Pull out each line of the listing that contains the word "dropdown". Only matches with the same capitalization count.

— Begin —

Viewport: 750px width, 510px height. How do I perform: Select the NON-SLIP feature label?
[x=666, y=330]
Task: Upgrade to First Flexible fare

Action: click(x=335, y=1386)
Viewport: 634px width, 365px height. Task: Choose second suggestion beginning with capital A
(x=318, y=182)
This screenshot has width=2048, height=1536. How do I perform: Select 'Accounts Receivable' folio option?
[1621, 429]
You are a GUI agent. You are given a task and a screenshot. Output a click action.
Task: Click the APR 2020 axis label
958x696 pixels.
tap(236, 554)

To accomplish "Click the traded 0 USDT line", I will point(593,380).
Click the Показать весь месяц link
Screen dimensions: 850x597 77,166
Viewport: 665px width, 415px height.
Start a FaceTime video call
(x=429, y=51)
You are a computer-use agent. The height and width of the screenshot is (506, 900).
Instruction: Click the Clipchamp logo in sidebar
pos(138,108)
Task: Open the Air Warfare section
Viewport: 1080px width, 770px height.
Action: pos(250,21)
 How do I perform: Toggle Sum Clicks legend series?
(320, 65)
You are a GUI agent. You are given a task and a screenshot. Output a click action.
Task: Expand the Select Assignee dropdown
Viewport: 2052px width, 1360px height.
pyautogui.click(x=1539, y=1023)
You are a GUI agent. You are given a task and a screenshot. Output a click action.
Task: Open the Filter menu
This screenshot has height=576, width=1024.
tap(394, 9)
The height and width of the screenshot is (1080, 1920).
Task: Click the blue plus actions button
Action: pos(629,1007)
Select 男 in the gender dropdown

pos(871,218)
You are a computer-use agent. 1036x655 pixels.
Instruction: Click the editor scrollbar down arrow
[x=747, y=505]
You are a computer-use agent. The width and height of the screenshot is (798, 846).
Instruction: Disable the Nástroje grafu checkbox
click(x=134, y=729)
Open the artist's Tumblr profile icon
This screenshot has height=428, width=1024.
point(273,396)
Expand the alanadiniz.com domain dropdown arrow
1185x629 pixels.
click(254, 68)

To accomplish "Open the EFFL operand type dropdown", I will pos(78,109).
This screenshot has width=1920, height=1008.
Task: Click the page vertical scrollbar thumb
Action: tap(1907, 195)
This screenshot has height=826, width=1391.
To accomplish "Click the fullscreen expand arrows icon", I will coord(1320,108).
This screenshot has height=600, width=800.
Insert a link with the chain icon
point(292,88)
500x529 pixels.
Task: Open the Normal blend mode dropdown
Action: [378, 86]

— End —

▸ **ANSWER BELOW**
Task: Expand the Select Assignee dropdown
Select 男 in the gender dropdown
Expand the alanadiniz.com domain dropdown arrow
To accomplish "Open the EFFL operand type dropdown", I will pos(78,109).
Task: Open the Normal blend mode dropdown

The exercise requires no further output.